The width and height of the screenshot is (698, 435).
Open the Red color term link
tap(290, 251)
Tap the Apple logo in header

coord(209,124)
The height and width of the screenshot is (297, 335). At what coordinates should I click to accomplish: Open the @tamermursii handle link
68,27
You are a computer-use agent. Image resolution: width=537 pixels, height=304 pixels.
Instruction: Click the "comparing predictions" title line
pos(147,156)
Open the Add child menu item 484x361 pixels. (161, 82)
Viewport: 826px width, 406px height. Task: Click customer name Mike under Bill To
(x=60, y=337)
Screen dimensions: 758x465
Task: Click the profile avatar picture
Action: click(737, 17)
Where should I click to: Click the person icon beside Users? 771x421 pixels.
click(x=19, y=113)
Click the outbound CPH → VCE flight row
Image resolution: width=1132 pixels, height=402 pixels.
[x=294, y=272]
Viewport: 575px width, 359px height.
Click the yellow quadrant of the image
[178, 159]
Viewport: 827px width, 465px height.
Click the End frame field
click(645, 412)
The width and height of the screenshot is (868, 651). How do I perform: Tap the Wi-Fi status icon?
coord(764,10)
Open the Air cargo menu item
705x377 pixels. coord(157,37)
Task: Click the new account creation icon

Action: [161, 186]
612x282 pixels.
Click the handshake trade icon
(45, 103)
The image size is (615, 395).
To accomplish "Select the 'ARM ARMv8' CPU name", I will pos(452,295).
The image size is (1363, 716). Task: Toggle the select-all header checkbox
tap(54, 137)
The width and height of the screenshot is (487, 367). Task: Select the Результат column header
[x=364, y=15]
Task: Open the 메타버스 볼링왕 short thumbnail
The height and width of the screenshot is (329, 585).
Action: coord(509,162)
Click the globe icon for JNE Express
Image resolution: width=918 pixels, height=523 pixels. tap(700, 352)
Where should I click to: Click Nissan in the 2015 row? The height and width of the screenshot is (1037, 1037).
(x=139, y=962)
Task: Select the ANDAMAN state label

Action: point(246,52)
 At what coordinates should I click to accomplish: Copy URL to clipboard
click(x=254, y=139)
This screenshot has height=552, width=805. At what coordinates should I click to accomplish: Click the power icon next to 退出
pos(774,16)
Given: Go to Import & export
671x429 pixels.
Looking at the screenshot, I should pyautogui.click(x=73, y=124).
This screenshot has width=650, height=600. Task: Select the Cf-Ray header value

*ABOUT THIS EXERCISE*. Starting with the line that has "Where should I click to: Click Nissan", print each remaining line of the listing exactly.

*PROBLEM SOLUTION*.
Where should I click to: Click Nissan in the 2015 row? The height and width of the screenshot is (1037, 1037).
(x=139, y=962)
Task: Select the ANDAMAN state label

Action: point(246,52)
 At what coordinates should I click to accomplish: Copy URL to clipboard
click(x=254, y=139)
This screenshot has height=552, width=805. At what coordinates should I click to accomplish: Click the power icon next to 退出
pos(774,16)
Given: Go to Import & export
671x429 pixels.
Looking at the screenshot, I should pyautogui.click(x=73, y=124).
This screenshot has width=650, height=600. Task: Select the Cf-Ray header value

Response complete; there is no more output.